Exercise instructions> Please lay out the item lines as a Markdown table with the columns Row and Line, starting at the line that contains "You are a GUI" and ending at the line that contains "The height and width of the screenshot is (627, 895).", both included. Give each line its own numbered row and skip any blank lines.

(Exercise data)

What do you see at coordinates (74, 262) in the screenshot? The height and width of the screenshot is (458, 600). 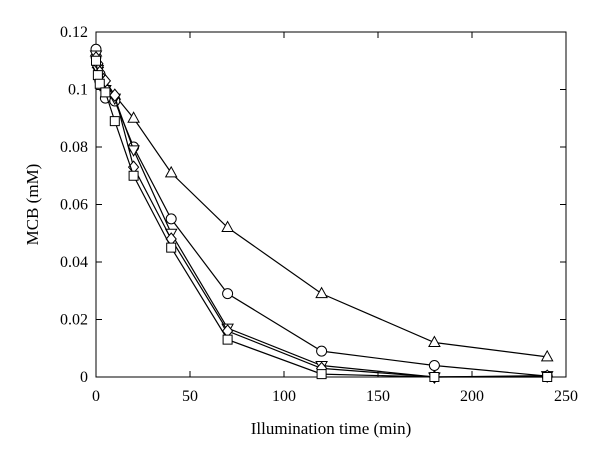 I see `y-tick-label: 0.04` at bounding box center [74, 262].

(End Exercise data)
(Exercise data)

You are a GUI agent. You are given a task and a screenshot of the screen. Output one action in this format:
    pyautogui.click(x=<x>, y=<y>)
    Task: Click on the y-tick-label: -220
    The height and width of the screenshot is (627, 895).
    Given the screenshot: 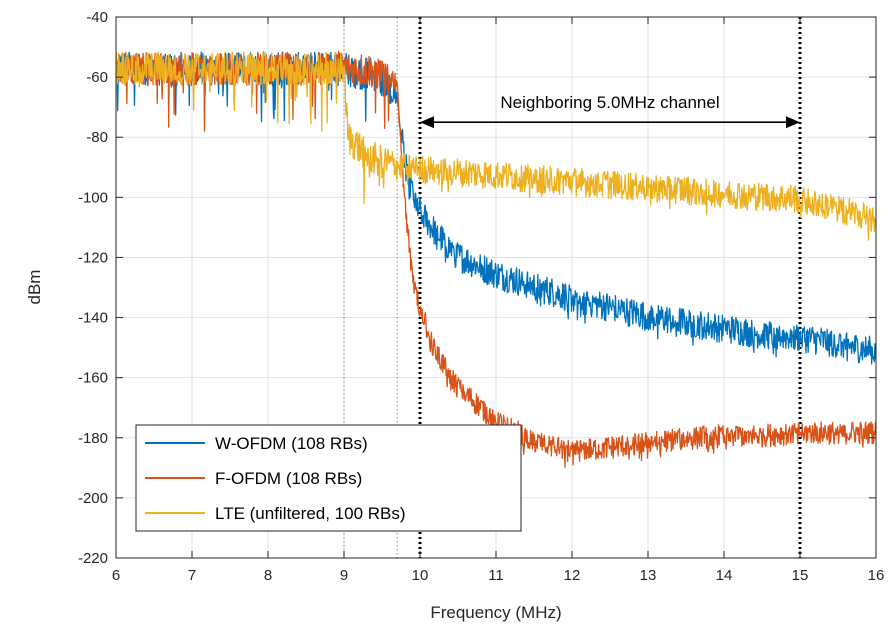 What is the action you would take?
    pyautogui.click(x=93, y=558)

(End Exercise data)

Result for this exercise>
| Row | Line |
|---|---|
| 1 | You are a GUI agent. You are given a task and a screenshot of the screen. Output one action in this format: |
| 2 |     pyautogui.click(x=<x>, y=<y>) |
| 3 |     Task: Click on the y-tick-label: -220 |
| 4 |     The height and width of the screenshot is (627, 895). |